Alors que je sors du parking, de son poste de conductrice, elle me fait un signe amical de la main. C’est bien la première fois que cela arrive, même si cela semble normal et logique puisqu’on se rend au même endroit. Cinq minutes plus tard, nous entrons l’un après l’autre à l’église pour prendre place dans le demi cercle de chaises qui attend des fidèles pour l’office.
L’habitude nous pousse à gauche, elle est la première de la série dans l’arc vide à ce moment, je suis le second. Après quelques instants, le temps de s’asseoir, elle m’adresse la parole et me dit :
« Cela vous a plu, hier ? » « Ah, hier, que s’est il passé ? »
« Je vous ai vu à la séance de cinéma » me dit-elle.

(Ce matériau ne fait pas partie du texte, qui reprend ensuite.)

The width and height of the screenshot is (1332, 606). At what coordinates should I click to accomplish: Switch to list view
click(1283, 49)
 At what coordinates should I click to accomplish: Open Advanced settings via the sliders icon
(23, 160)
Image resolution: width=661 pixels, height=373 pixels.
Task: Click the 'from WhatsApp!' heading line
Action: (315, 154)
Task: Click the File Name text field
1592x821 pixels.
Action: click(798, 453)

« Je n’ai pas été au cinéma, hier. »
« Je croyais vous y avoir vu. C’est alors quelqu’un qui vous ressemble. »
Au fond, des ressemblances, il y en a de temps à autre, des allures proches, des impressions qui flottent sans qu’on sache pourquoi. On se connaît peu, c’est donc possible. Une minute à peine, après, une connaissance plus confirmée, que je rencontre depuis longtemps vient s’asseoir à ma droite. Après les salutations d’usage, elle me dit
« Tu as aimé le film hier ? »
« Mais je n’ai pas été au cinéma hier. »
« Ah, j’ai cru t’y voir. » ajoute-t-elle.
Une conclusion s’impose. J’ai un double. Nous partageons la coïncidence, en souriant. Un sosie m’a représenté. Pourquoi pas, deux fois, cela renforce l’image de celui-ci. Me voilà entouré, à gauche et à droite curieusement, une même perception m’est offerte. L’âge aidant, les cheveux plus rares favorisent sans doute des ressemblances. Quelque chose pourtant ne lui plait pas. Elle doit être du genre méfiant, ou n’aime pas prendre des vessies pour des lanternes. Hésitation, froncement de sourcils, Questionnement.

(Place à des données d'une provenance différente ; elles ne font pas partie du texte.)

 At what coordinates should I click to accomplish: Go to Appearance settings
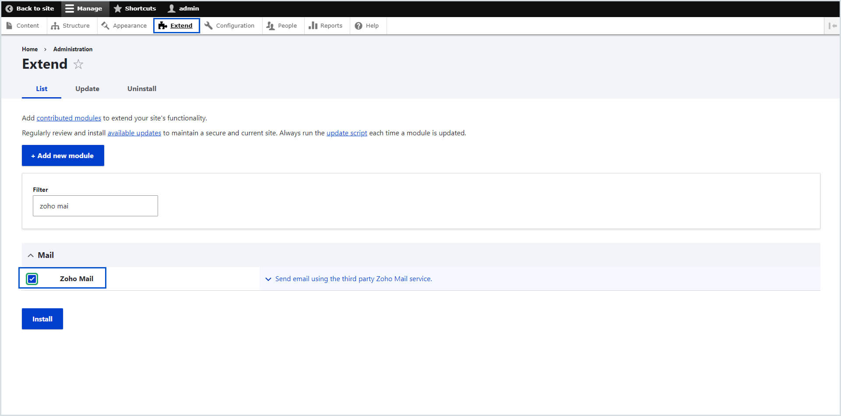[124, 26]
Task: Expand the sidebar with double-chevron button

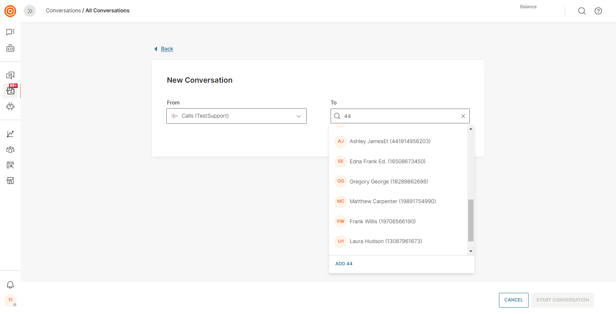Action: pos(30,11)
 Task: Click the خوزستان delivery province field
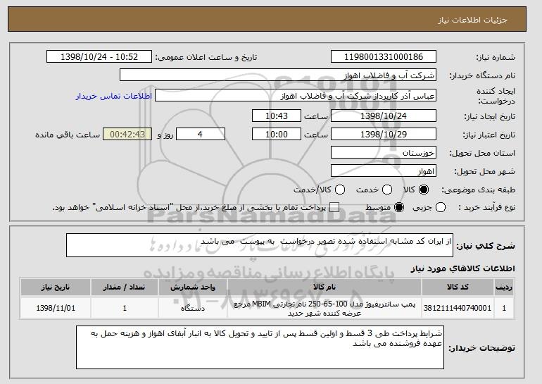383,153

Une nouvelle arrivante, nouvelles salutations. C’est un cercle d’habitué, nous nous connaissons plus ou moins, je l’ai rencontrée quelque fois. Ma voisine de droite lui adresse la question.
« Tu l’as vu hier ? » (en parlant de moi).
« Tu sais répond-t-elle, je ne sais pas voir toutes mes connaissances. Elles sont trop nombreuses. »
La voilà déçue, elle s’est vraiment, trompée. Un deuxième déni à porter. L’intermède se clôture. Curieux cette dualité, cette coïncidence ? Elle me trotte dans la tête. Aurais-je le don d’ubiquité ? Non, je m’en serais rendu compte depuis longtemps. Alors une histoire de jumeau. L’idée me trotte dans la tête, fait un retour après un long temps d’oubli. Plus large, plus étonnante.
Quelques années plus tôt, j’avais noté autour de moi de nombreuses coïncidences, à propos d’une petite sœur perdue dans mon histoire, dans ma gestation. L’évidence s’est imposée, sans le moindre doute. J’avais une jumelle évanescente, compagne d’un voyage de quelques semaines. Dans mon esprit, elle est toujours là, je l’ai nommée, elle est sur un petit nuage là-haut, même si l’un ou l’autre fronce les sourcils à un tel récit. Est-ce une nouvelle aventure, une nouvelle évidence qui se met en route, qui se pointe à l’horizon. Le fantôme d’un vrai jumeau perdu ! Je n’ai rien fait pour le susciter, il s’impose à moi, un matin de novembre, à la messe du matin. Nouveau chapitre de ma vie. A quand la nouvelle évidence, le nouvel indice?
Curieusement depuis un certain temps, j’ai ajouté à mon prénom un tiret et un deuxième prénom pour me distinguer d’une autre personne qui vit dans la ville voisine, et avec qui je pourrais être confondu. N’a-t-il pas fait les mêmes études au même endroit. Dans l’annuaire des anciens élèves, nos deux noms et prénoms voisinent. Indice supplémentaire.
Dans la prière qui nous rassemble, je suis debout, le soleil matinal apparait juste au bord du vitrail qui me fait face. Je suis ébloui, par sa lumière. Je ferme les yeux, aveuglé. Je m’entends réciter le texte avec la dizaine des participants. Je suis suspendu hors du temps. Moment serein, profond rempli d’émerveillement.
Une nouvelle journée vient de commencer. Je suis riche d’une nouvelle perception.